WORK ITEM: Only the lines from the line that contains "Task: Click the" through the final line of the entries below belong in your answer, copied exactly and without pictures.

*** Opening of DATASET EXCERPTS ***

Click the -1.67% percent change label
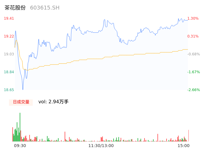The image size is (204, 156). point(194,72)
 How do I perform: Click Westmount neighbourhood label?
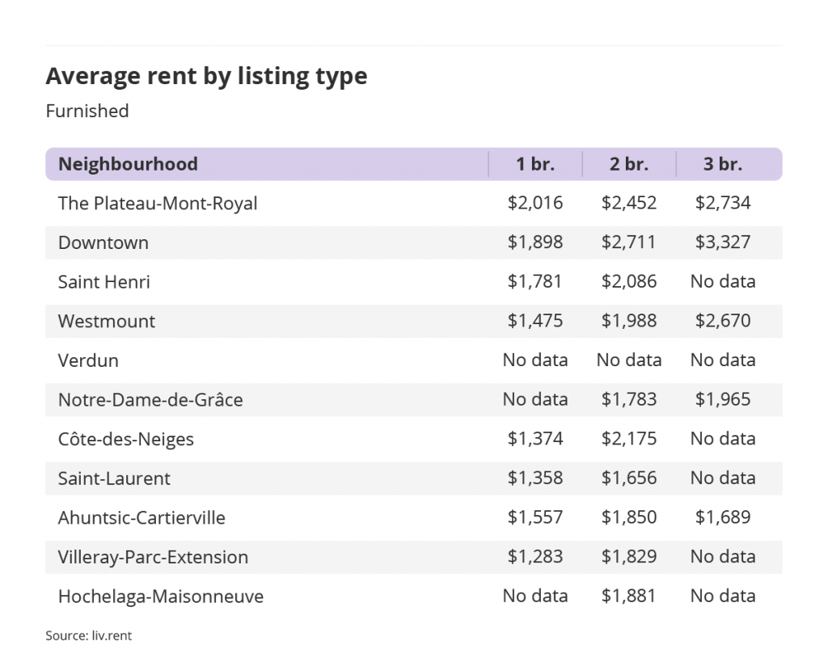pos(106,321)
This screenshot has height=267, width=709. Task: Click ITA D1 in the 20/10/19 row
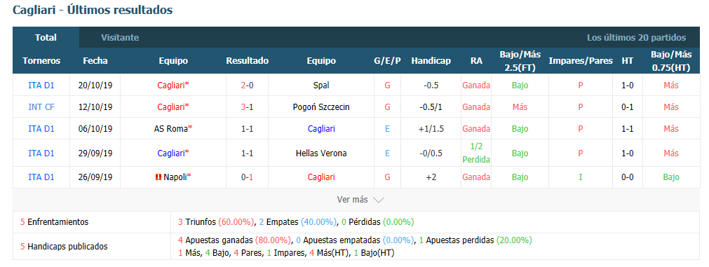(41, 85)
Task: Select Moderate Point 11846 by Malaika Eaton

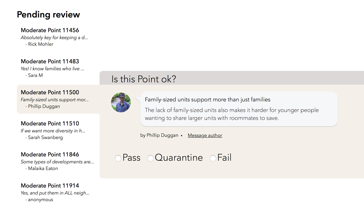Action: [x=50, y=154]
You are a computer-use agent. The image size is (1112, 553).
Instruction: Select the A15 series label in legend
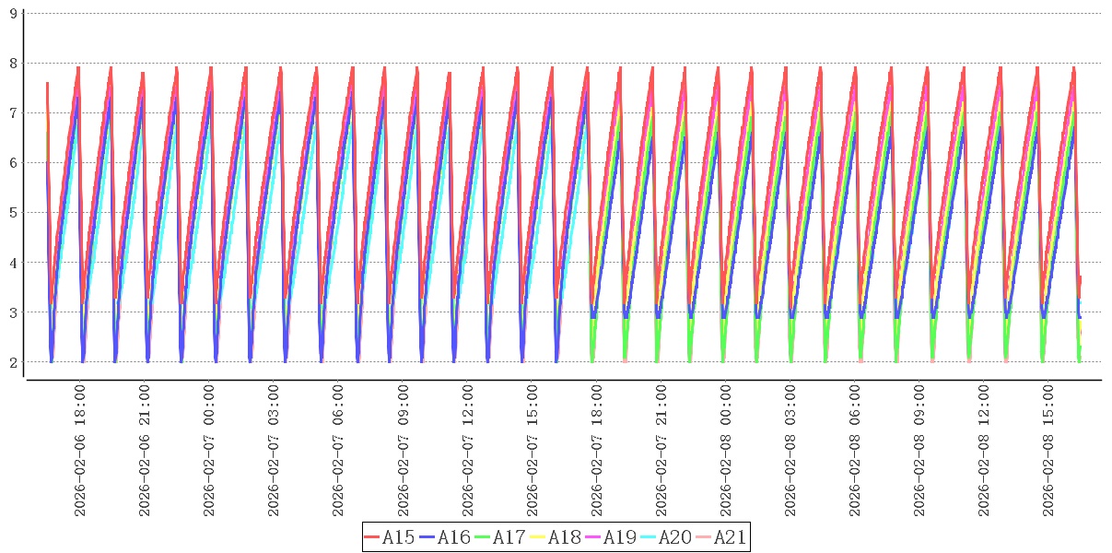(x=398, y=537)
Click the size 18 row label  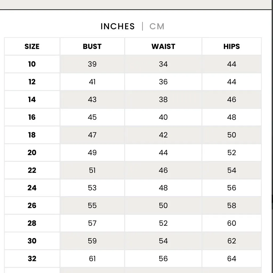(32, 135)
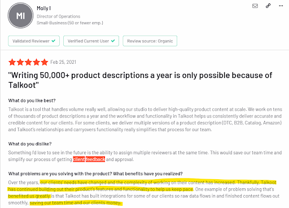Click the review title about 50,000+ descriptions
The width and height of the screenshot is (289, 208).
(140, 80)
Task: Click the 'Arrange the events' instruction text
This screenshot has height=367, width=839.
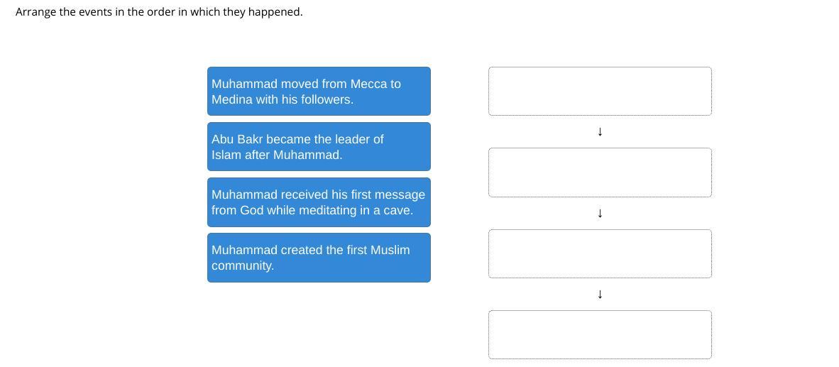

*** Close of DATASET EXCERPTS ***

SOLUTION FOR THIS PROBLEM:
Task: Click the 'Arrange the events' instruction text
This screenshot has height=367, width=839.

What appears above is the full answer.